__What to work on__.
Below are the records. List every line holding the word "Gear".

*** Opening of Material supplied ***

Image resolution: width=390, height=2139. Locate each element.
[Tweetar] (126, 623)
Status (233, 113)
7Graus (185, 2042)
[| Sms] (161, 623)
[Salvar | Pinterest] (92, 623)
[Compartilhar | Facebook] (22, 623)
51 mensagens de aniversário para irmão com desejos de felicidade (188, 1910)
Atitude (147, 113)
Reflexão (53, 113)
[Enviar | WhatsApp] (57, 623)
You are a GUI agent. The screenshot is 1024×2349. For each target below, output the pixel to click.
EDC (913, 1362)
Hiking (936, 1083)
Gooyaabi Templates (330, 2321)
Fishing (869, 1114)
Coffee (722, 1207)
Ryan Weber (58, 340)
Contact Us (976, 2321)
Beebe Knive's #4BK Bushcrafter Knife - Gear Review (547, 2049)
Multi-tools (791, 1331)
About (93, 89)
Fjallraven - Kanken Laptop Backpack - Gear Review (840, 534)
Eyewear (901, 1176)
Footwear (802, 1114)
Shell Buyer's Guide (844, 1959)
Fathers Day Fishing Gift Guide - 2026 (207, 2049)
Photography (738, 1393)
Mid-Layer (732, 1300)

*** Close of Material supplied ***

__Expected answer__.
Beebe Knive's #4BK Bushcrafter Knife - Gear Review (547, 2049)
Fjallraven - Kanken Laptop Backpack - Gear Review (840, 534)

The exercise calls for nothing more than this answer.